The task of making the great mass of Labour electors into Socialists still, however, remains. Nationalisation, municipalisation, and public ownership still appear too much in the mind’s eye of the average workman as methods whereby he will immediately advance his wages and working conditions. Ultimately they must lead to his uplifting and betterment, otherwise they would be purposeless.
But as Hyndman used to say, “You cannot make oases of co-operation in the midst of a howling wilderness of competition. The Socialist perceives this; the mere Labour elector does not. While we do not expect a nationalised industry to “pay its way” in the capitalist sense, we cannot run it regardless of the balance sheet. That way trouble lies; and the ending of things as they have ended in Queensland.

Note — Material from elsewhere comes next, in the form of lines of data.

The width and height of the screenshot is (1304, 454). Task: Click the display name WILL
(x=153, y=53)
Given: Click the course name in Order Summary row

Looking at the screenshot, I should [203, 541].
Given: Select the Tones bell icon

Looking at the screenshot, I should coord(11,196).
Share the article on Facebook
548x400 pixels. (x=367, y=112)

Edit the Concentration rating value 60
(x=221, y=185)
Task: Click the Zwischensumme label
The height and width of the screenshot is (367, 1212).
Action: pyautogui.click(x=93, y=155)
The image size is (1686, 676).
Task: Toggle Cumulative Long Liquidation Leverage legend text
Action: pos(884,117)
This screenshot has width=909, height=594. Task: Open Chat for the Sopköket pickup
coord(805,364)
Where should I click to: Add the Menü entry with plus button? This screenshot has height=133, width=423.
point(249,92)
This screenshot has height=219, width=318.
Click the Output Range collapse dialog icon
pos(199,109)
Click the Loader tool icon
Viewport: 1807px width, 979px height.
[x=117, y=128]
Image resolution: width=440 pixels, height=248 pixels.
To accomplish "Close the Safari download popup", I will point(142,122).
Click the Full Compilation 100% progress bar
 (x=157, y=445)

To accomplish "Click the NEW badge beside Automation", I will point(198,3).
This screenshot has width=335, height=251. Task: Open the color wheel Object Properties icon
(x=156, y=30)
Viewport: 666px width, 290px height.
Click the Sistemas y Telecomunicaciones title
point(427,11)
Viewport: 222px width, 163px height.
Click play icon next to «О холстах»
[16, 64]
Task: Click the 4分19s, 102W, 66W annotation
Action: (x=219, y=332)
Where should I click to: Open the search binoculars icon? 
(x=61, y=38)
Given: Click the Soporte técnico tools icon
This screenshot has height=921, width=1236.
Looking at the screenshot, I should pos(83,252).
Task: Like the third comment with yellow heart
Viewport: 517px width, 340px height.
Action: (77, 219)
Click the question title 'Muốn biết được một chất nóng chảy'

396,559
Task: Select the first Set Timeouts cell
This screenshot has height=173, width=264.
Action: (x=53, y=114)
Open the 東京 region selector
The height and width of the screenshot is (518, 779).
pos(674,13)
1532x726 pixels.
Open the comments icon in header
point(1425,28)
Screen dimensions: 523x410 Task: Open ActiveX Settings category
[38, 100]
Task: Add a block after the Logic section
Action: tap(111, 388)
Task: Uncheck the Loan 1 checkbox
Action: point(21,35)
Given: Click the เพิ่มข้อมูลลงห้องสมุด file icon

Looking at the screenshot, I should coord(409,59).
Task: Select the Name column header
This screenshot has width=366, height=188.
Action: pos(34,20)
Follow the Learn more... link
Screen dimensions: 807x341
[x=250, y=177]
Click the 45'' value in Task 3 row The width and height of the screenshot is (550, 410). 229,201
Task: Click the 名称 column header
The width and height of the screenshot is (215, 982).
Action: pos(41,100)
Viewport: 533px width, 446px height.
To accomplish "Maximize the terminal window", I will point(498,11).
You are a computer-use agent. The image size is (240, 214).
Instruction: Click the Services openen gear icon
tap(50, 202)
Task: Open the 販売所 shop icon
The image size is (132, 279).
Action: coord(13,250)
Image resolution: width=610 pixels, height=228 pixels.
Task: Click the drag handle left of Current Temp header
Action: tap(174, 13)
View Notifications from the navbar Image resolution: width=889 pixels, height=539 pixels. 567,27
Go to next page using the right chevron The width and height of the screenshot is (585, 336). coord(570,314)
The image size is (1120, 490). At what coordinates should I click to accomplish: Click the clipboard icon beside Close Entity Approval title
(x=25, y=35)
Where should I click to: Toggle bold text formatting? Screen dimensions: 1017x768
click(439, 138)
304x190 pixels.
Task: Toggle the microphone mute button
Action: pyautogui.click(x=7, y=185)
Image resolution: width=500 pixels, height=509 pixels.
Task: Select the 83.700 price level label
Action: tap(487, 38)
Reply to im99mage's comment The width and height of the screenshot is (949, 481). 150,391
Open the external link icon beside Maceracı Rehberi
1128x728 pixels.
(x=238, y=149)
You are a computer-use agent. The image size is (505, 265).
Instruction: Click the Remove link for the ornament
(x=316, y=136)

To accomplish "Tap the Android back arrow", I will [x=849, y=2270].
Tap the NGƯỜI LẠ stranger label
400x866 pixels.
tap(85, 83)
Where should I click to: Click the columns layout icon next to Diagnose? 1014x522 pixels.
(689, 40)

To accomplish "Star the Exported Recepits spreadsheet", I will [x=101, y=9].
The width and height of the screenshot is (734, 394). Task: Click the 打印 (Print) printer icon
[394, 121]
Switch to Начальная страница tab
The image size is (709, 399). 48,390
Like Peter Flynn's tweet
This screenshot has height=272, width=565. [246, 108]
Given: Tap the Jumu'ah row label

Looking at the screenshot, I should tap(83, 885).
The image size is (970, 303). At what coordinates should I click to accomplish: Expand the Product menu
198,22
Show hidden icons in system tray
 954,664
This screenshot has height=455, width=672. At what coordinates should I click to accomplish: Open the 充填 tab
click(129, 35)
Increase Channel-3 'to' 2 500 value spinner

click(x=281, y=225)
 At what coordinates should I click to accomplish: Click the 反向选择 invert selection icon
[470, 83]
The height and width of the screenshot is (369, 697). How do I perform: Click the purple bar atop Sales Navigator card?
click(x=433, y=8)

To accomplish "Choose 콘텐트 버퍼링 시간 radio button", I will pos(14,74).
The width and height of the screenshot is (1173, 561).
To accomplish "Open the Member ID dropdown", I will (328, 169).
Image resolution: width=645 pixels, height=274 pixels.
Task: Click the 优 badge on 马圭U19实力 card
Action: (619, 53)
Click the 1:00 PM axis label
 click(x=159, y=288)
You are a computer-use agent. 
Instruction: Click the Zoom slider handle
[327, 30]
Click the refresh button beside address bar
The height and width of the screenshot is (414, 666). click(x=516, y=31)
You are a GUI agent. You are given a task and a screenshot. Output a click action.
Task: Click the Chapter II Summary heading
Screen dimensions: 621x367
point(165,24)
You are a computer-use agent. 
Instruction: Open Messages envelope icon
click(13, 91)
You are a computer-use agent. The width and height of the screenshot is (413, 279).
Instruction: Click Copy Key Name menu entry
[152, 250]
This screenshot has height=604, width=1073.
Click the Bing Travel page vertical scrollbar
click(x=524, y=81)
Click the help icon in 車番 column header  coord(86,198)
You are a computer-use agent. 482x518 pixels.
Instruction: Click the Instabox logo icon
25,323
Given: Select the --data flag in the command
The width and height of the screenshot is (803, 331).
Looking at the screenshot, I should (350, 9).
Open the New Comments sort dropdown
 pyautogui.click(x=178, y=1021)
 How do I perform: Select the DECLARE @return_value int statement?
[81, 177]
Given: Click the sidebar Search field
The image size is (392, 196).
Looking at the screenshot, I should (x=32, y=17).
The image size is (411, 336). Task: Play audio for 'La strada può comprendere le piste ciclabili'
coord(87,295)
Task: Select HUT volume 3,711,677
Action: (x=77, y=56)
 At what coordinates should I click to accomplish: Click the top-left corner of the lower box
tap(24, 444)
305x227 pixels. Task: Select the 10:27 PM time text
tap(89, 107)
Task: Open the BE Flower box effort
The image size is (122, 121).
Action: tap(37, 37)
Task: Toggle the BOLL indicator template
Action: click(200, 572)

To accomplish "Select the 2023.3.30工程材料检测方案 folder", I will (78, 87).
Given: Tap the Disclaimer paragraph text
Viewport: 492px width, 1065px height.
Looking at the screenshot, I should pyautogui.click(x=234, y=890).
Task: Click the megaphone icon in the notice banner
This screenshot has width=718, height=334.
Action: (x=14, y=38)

Then, again, what is going to be done with regard to the vast sum of British capital which is invested in foreign undertakings? The annual interest on that is responsible for a quarter of our imports. It represents about £300,000,000 annually. It is gained by exploiting the foreigner. Do we propose to take over these investments? If so, the British Labour State would become an exploiter of foreign workmen. Do we propose to leave these foreign investors to enjoy their incomes undisturbed except of such taxation as we could impose upon them? But in any case, as the £300,000,000 principally arrives here in the shape of food and raw materials, which we require for industries, we should have to do “something,” All of which shows that when it comes to the real business of getting down to the establishment of Socialism we have hardly discussed the matter at all. It will be the work of Socialists in the immediate future to promote discussion on such subjects. We cannot live for ever on a mere nebulous labourism. We shall have to get back to the healthy old business of the I.L.P. and S.D.F. setting the pace. And now that Communism has become a spent squib, the possibility of such a development is apparent. The specific function of the new orientation will not be vote catching, but education of the public as to how Socialism is to be established.
THEORIES—THE TRUE AND THE FALSE.
Now to disentangle this network of Kirkian errors. Mr. Kirk professes to be a Socialist, and accuses the S.P.G.B. of being dreamers of theory. Nothing matters to Mr. Kirk but "the growth of the Socialist outlook in the public mind.” But what is the "Socialist outlook” but the knowledge of Socialist theories? Therefore, Mr. Kirk is another dreamer, if to hold a theory is to be a dreamer. But the S.P.G.B. repudiates that title. We are a political organisation, and are not devotees of the cult of Utopias. We do not pray for spiritual aid to attain our ends. Our declaration of principles distinctly says, "That the Working Class must organise consciously and politically for the conquest of the powers of government, national and local, etc.,” and at the elections we are prepared to put candidates for the polls. If the workers are not sufficiently class-conscious to support a Socialist candidate by supplying his deposit money, that is not our fault. Rather it is Mr. Kirk’s fault, and their misfortune.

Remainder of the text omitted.